** Opening Task material block **

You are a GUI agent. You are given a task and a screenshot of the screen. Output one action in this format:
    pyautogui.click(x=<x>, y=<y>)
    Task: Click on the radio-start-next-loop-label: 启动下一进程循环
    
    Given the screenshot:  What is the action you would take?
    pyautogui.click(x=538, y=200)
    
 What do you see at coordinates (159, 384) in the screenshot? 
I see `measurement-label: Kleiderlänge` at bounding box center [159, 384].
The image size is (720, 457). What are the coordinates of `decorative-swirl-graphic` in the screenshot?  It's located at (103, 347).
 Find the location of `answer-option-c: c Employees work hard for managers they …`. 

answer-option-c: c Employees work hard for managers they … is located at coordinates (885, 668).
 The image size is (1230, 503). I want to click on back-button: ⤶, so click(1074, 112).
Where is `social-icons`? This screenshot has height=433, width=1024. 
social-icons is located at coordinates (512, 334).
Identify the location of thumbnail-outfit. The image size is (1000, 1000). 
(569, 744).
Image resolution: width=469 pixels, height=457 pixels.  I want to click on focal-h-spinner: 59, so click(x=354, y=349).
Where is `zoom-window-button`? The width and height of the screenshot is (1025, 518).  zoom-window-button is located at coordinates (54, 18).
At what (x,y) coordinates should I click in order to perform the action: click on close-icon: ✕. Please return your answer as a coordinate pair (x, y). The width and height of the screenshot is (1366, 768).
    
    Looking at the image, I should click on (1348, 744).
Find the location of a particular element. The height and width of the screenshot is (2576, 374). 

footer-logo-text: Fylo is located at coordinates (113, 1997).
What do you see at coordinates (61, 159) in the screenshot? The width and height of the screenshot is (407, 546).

** Closing Task material block **

▸ Problem to solve
Reproduce verbatim the section of the entries that opens with the line containing "At what (x,y)" and runs through the end of the entries, including both of those ends.

▸ Task response
At what (x,y) coordinates should I click in order to perform the action: click on close-icon: ✕. Please return your answer as a coordinate pair (x, y). The width and height of the screenshot is (1366, 768).
    
    Looking at the image, I should click on (1348, 744).
Find the location of a particular element. The height and width of the screenshot is (2576, 374). 

footer-logo-text: Fylo is located at coordinates (113, 1997).
What do you see at coordinates (61, 159) in the screenshot? The width and height of the screenshot is (407, 546).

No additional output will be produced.